▶ What to work on
Retype every entry below exactly as it stands.

▶ Data extracts
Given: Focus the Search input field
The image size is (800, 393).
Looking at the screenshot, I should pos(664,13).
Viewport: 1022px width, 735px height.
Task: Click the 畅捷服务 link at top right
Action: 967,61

▶ Task result
Given: Focus the Search input field
The image size is (800, 393).
Looking at the screenshot, I should pos(664,13).
Viewport: 1022px width, 735px height.
Task: Click the 畅捷服务 link at top right
Action: 967,61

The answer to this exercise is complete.